Talking of standouts, it’s arduous to select one from the ocean of nice character work at play right here; Ronin’s portrayal of the matter-of-factly murderous Nicholai crackles simply in addition to the triumphantly mild Kira that DeBose flexes her vary on. However on the finish of the day, it’s not possible to not single out Gallagher Jr.’s efficiency as Christian, whose regular descent into harmful paranoia is totally fascinating to watch. It helps that his scenes had essentially the most kinetic connective tissue for the strain, positive, however Gallagher Jr. completely ran with each probability he was given, and that’s worthy of a shoutout.

It’s in the direction of the top of the 95-minute runtime that I.S.S. begins to buckle a bit below its weight; earlier on, the movie units up some wonderful thematic meat because the six spacegoers gaze upon a pre-devastated Earth, marveling at their skill to actually take a look at their residence planet with none observable borders, and whereas that does tee up a political musing or two to chew on, that theme doesn’t fairly find yourself clicking in any actually compelling means, which is very disappointing given what seemed to be an intriguing promise on the outset.

It’s additionally arduous to say whether or not Shafir wrote himself right into a nook or if Cowperthwaite simply needed to make some powerful calls, however the dialogue suffered vastly as I.S.S. started to wind down.

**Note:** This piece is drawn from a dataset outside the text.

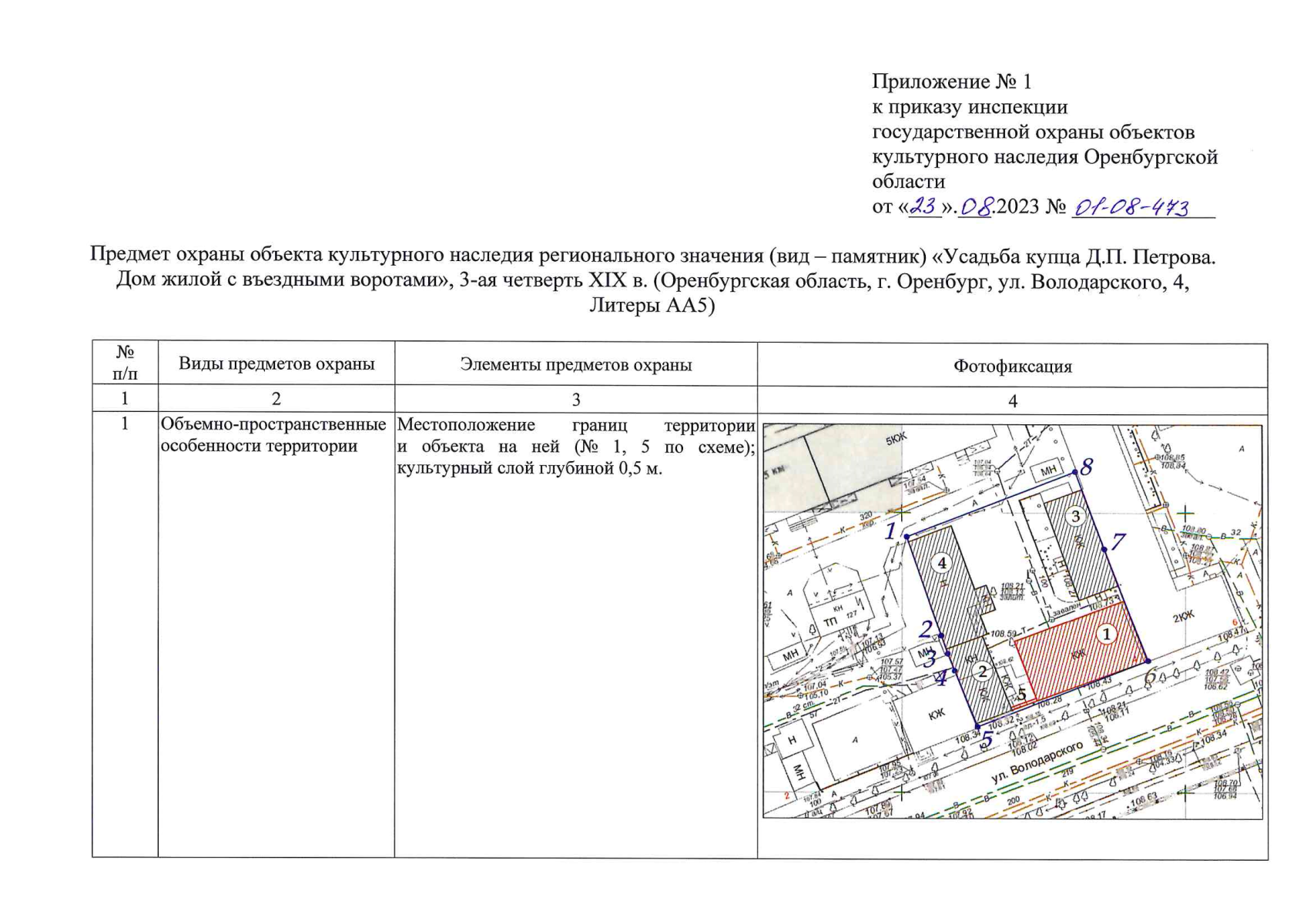Click the 'Фотофиксация' column header
1307x924 pixels.
coord(1012,367)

Maybe it wouldn’t have been as noticeable had the vast majority of the movie’s dialogue not been so expertly crafted and delivered with all of the significant intention and pure playfulness (when acceptable) you could possibly ever ask for, however the occasions of the movie finally led us to a degree the place a couple of character resorts to saying their revelations out loud when nobody else is within the room; it’s arguably a needed evil on condition that the I.S.S. and it’s many bells, whistles, and screens may cover many an unfamiliar visible cue for the typical moviegoer, however the ensuing dissonance was only a teensy bit too jarring to forgive.

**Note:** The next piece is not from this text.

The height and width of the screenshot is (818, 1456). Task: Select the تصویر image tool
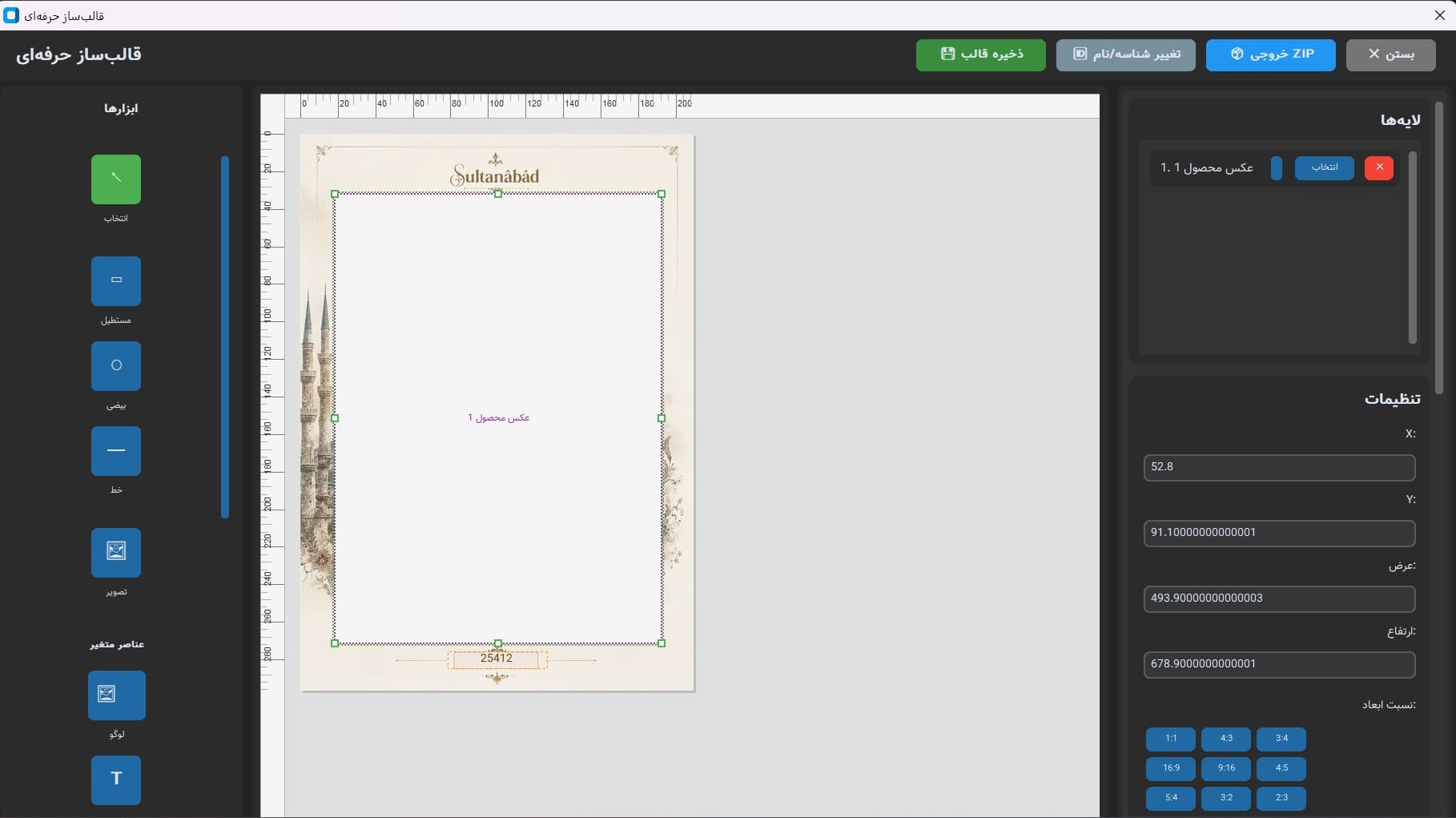[116, 553]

As for the ending itself, with out veering too deeply into spoiler territory, potential viewers will most likely be comfortable to know that I.S.S. doesn’t wrap itself up in a neat and tidy bow, which is surprisingly indicative of each its strengths and its limits on the identical time. On the one hand, a narrative like this might most likely by no means be cleanly resolved, for lack of a greater phrase; that’s particularly refreshing in at present’s panorama, and Shafir is owed a tip of the hat for sticking with an unsure ending, even when a extra sure ending would have most likely required extra effort on his half, mockingly sufficient.

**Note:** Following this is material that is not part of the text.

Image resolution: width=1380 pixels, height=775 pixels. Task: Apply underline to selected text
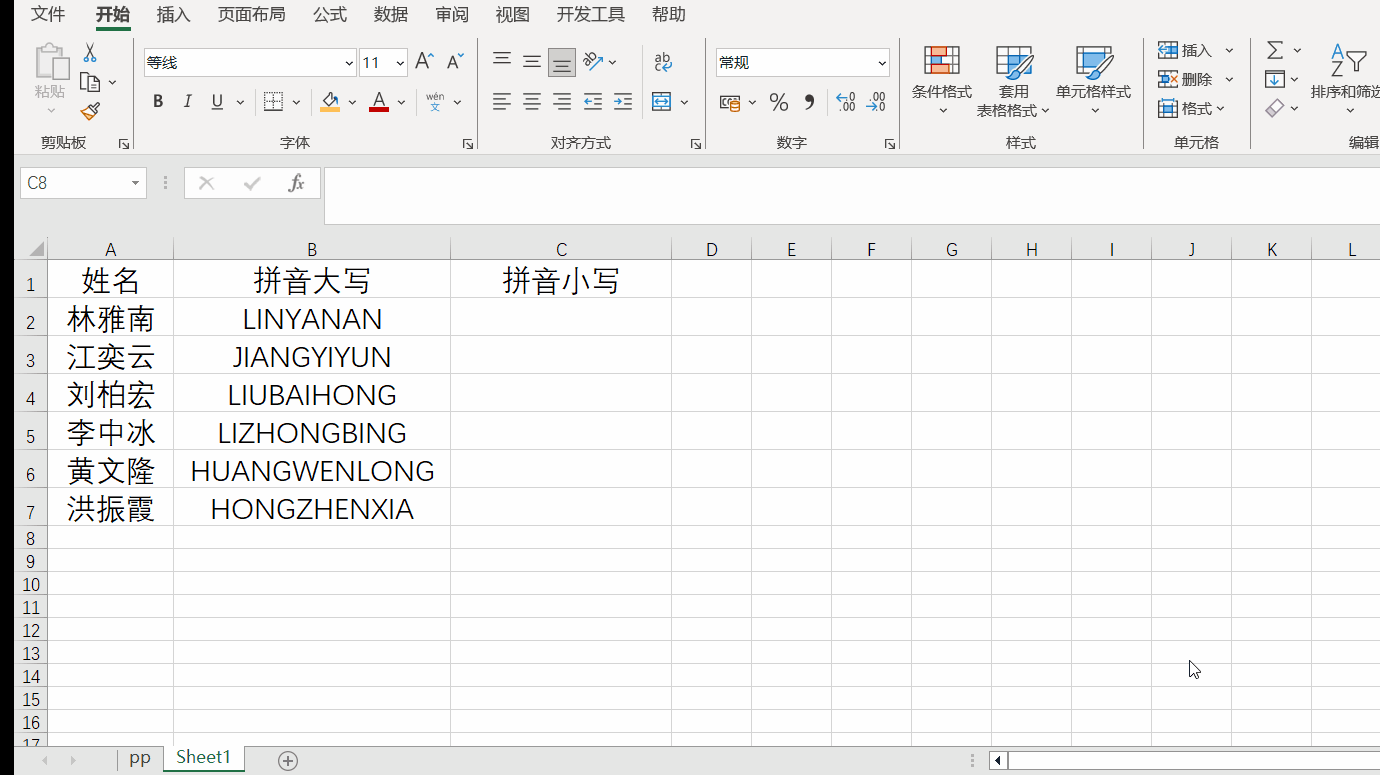216,101
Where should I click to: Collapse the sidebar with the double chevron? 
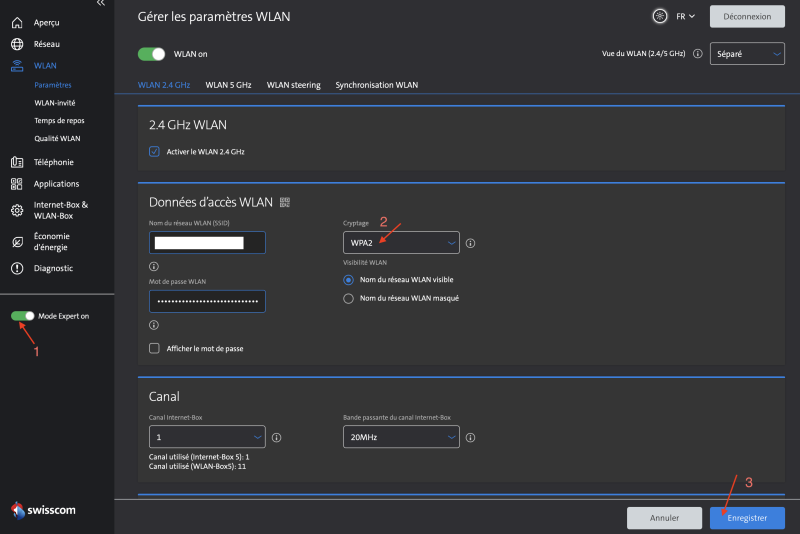tap(100, 4)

However, nonetheless, the ending itself doesn’t fairly boast a punchy sufficient payoff to be notably satisfying, which is made extra disappointing when one considers how swell of a job Shafir did within the setup part of the plot. Had I.S.S. made the choice to actually burrow into its themes greater than it did, the ending would most likely have been a lot better, however under no circumstances ought to that indicate that its determination to be a strain cooker to the nervous system was an incorrect one; all artistic selections include artistic sacrifices, and I.S.S. fairly commendably performed to the strengths of everybody concerned.

All in all, I.S.S. works far, much better than any movie of its variety normally has any proper to, and all of it comes all the way down to using that tight runtime in tandem with a author, director, and forged who all perceive the project inside and outside; particularly, to go away nary a single unraised hair on the again of anybody’s neck. Its shaky setup-payoff skill and a handful of somewhat dire technical slipups forestall it from actually ascending past the Milky Means, however I.S.S. noticed many roads forward of it and selected what was undoubtedly one of the best one for it, and the assured, even shocking means that in managed to stroll that highway makes for some heartily worthwhile viewing for sci-fi junkies and thrill-seekers alike.


Gabriela Cowperthwaite orchestrates Nick Shafir’s incredible script and deftly on-the-ball gamers to uniquely jolting impact, even when the end line was finally extra glimpsed than crossed.